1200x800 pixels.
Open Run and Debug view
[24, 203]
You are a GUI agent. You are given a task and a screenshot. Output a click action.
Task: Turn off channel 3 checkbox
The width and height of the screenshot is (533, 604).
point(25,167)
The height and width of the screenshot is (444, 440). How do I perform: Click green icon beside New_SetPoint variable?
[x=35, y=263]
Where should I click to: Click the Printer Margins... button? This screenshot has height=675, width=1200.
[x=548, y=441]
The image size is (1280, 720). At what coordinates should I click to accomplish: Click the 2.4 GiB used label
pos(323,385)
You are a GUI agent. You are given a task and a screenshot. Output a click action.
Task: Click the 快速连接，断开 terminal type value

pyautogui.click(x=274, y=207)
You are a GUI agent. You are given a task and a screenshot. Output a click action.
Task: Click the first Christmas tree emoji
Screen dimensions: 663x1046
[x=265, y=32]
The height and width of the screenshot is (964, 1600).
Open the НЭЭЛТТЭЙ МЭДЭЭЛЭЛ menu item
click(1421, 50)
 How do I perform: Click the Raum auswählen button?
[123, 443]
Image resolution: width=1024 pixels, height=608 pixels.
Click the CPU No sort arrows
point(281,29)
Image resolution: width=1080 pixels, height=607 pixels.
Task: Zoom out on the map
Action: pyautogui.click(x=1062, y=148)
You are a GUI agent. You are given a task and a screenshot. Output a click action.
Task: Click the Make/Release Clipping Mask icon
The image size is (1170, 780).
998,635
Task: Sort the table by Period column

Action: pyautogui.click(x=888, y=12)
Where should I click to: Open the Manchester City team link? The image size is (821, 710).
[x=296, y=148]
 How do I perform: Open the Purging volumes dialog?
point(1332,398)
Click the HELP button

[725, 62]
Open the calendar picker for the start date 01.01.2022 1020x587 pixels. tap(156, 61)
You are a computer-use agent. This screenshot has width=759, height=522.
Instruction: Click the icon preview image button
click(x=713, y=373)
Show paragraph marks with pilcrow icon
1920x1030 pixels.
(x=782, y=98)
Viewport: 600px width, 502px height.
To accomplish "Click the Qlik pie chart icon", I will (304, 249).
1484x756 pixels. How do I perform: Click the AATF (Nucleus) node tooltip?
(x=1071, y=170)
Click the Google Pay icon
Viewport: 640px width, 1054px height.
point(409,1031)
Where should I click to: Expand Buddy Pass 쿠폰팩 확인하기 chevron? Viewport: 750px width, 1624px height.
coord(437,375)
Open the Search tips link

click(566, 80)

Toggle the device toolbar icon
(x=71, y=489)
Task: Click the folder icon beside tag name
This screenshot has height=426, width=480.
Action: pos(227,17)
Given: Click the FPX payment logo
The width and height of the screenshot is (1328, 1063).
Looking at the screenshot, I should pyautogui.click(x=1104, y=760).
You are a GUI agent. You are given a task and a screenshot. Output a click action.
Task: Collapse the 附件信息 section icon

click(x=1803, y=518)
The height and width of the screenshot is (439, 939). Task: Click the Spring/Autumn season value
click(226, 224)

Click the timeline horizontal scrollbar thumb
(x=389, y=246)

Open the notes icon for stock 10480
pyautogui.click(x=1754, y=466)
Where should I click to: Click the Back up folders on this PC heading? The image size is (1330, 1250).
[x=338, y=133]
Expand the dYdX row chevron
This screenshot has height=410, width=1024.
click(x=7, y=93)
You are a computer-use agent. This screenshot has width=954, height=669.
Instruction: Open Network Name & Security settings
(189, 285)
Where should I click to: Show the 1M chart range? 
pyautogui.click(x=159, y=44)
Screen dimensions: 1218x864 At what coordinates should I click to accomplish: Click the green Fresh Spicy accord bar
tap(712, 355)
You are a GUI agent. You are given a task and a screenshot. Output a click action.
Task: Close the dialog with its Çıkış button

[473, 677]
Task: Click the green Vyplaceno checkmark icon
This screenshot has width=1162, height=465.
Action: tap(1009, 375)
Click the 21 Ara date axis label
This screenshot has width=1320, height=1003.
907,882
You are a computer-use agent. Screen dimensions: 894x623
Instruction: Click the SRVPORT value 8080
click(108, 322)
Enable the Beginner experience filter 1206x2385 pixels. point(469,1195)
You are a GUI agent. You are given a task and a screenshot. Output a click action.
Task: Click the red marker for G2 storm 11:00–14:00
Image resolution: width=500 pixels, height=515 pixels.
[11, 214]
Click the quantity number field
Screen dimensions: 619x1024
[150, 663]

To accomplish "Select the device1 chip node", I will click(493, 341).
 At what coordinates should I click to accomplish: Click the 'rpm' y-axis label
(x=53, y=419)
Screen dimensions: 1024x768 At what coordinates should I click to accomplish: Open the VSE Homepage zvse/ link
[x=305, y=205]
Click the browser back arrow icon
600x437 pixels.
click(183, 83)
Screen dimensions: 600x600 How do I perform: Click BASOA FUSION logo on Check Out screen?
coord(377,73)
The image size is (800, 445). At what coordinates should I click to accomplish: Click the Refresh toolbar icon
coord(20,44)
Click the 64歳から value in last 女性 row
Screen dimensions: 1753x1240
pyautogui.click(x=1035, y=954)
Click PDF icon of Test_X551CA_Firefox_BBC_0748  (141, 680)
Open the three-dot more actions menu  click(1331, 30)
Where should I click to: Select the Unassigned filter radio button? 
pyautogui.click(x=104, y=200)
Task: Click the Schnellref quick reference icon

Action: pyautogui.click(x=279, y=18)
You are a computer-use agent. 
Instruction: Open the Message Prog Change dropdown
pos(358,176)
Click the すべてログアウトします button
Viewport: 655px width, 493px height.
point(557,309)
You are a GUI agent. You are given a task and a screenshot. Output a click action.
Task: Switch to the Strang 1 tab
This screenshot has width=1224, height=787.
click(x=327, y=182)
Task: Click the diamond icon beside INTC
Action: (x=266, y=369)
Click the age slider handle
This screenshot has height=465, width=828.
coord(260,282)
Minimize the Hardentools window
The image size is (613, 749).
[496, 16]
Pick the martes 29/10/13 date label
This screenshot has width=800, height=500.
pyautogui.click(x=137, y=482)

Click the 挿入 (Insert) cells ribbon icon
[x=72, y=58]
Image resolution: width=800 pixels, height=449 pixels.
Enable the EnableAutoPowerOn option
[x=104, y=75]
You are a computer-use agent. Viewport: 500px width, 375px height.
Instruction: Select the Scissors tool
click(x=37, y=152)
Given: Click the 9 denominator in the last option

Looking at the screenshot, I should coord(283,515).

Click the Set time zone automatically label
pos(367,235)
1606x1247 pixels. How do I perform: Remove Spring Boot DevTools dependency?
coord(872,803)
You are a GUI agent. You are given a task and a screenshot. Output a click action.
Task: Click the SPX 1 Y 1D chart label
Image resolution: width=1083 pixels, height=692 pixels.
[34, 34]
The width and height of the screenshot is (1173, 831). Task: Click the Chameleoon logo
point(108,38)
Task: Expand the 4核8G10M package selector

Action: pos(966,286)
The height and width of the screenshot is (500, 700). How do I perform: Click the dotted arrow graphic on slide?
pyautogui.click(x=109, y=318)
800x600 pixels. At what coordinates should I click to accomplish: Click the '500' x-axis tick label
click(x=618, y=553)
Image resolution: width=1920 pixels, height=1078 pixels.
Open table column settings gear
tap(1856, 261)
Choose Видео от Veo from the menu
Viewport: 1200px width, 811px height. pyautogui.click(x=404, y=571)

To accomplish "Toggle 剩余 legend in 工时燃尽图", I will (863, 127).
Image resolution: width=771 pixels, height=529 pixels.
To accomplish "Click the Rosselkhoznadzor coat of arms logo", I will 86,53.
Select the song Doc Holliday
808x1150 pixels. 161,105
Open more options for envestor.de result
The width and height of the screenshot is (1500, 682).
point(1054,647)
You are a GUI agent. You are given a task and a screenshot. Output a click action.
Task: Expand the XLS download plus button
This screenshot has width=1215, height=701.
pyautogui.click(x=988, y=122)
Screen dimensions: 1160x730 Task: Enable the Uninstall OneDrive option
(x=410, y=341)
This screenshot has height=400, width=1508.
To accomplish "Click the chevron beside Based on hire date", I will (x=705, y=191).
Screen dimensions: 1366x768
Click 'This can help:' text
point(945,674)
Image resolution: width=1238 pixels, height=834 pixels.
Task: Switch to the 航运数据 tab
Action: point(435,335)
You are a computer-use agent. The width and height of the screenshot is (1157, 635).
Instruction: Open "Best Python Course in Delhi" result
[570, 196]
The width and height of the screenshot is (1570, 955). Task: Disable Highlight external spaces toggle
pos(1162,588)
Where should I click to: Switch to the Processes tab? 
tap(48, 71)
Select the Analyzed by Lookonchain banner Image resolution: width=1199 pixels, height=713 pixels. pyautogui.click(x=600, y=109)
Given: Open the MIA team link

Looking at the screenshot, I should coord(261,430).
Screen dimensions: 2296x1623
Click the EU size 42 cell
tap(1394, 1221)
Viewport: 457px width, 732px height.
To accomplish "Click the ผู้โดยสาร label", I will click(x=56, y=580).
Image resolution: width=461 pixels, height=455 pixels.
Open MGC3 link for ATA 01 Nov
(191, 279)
+--
• Assigned task:
Show each line of the material where the word "will" occurs.

• Solution:
To accomplish "Click the Qlik pie chart icon", I will (304, 249).
To accomplish "Select the device1 chip node", I will click(493, 341).
To accomplish "Toggle 剩余 legend in 工时燃尽图", I will (863, 127).
To accomplish "Click the Rosselkhoznadzor coat of arms logo", I will 86,53.
To accomplish "Click the chevron beside Based on hire date", I will (x=705, y=191).
To accomplish "Click the ผู้โดยสาร label", I will click(x=56, y=580).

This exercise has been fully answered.